Much like Fleetwood Mac, Daisy Jones & The Six as a band finds their greatest hits in Billie and Daisy writing songs that speak to their experiences and how they view each other. Billie writes “More Fun To Miss” while Daisy rebuttals with “Regret Me.” When it comes to “Let Me Down Easy,” it’s the first song they write together. This changes the trajectory of their future forever. When they’re good, they’re good. When they’re bad … Well, Billy doesn’t value Daisy or her contributions. He’s too distracted by the fear of what she does to him and what he could potentially do to himself again.
When Daisy and Billy mesh, it’s magic. When they’re at odds, it’s explosive. You may agree they’re not meant for each other, but their relationship keeps you hooked, secretly hoping that maybe, just maybe … it could all work out. That’s part of the book’s charm, but it’s the main reason the show works. It also helps that Riley Keough and Sam Claflin have a unique chemistry that electrifies every scene they share. It instantly sparks unmistakable life into what started off as vaguely underwhelming.
Many of the core conflicts in Daisy Jones & The Six settle themselves throughout the course of these three episodes. Simone Jackson (Nabiyah Be) leaves for New York to be with Bernie (Ayesha Harris). This leaves Daisy truly on her own. There’s no one ready to pull her back if she tiptoes over the abyss. Riley Keough shines in these episodes as Daisy is increasingly challenged as a character. “I had the number one song in the country, and not a single person to celebrate it with,” Daisy shares right before breaking into the childhood home that her parents have vacated without her knowing.
Then there’s Camila Dunne (Camila Morrone). Left alone to raise a child, her trust in Billy falters as Daisy gets more involved as a member. She changed her entire life to support her husband and The Six. Now she realizes that she deserves her own life. It should involve a partner that realizes how lucky he is to be with a woman like her.
Daisy may have improved the band, but Camila is the glue that holds it all together. She challenged Billy’s ego first and even convinced Daisy to stay. Daisy Jones & The Six owes its success to Camila. But Daisy as well. She gave The Six a number-one song.
Despite its early bumps, Daisy Jones & The Six is a wonder. The direction of photography, split between Checo Varese and Jeff Cutter, works wonderfully, instantly transporting the viewer.
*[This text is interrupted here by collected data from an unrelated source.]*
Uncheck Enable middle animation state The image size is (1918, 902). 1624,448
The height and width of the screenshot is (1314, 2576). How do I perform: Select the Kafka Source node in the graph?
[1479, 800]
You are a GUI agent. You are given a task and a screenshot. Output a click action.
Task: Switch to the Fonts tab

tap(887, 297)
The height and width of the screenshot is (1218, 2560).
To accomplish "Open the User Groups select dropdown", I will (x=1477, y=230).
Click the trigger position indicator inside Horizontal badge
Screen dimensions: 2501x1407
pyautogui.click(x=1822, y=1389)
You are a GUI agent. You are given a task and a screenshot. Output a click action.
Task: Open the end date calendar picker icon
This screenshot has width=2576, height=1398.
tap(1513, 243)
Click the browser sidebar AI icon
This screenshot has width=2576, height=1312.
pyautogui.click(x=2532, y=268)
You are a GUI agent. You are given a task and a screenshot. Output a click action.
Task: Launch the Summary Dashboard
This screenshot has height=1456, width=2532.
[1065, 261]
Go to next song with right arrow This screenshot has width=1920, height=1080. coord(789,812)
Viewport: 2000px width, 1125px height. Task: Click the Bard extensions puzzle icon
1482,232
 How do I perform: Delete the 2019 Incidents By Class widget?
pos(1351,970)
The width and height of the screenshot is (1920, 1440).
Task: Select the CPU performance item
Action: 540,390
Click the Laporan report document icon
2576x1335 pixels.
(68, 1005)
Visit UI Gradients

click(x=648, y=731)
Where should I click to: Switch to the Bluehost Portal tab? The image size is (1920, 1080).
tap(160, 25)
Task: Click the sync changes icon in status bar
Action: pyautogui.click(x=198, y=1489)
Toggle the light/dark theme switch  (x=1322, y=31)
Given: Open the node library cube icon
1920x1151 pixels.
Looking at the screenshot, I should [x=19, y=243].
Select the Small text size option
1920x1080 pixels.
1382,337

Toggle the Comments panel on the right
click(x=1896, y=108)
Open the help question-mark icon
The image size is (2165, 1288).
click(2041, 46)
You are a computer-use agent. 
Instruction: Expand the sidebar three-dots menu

As part of the vision of costume designer Denise Wingate, the show’s wardrobe makes the characters believable, especially Keough as Daisy Jones. It helps immensely that the actors learned how to play the instruments and actually apply the vocals to their characters when needed. Daisy Jones & The Six has a strong layer of authenticity, making it an irreplaceable adaptation.
In the end, Daisy Jones & The Six is a story of two souls that find themselves entangled, mirroring each other and revealing the very worst in one another before they can acknowledge their best or the good. Now we must wonder what the downfall of a band that seemed to be heading straight to the hall of fame will be. From what we know, it appears that Daisy Jones & The Six is building up to what will hopefully be a promising ending.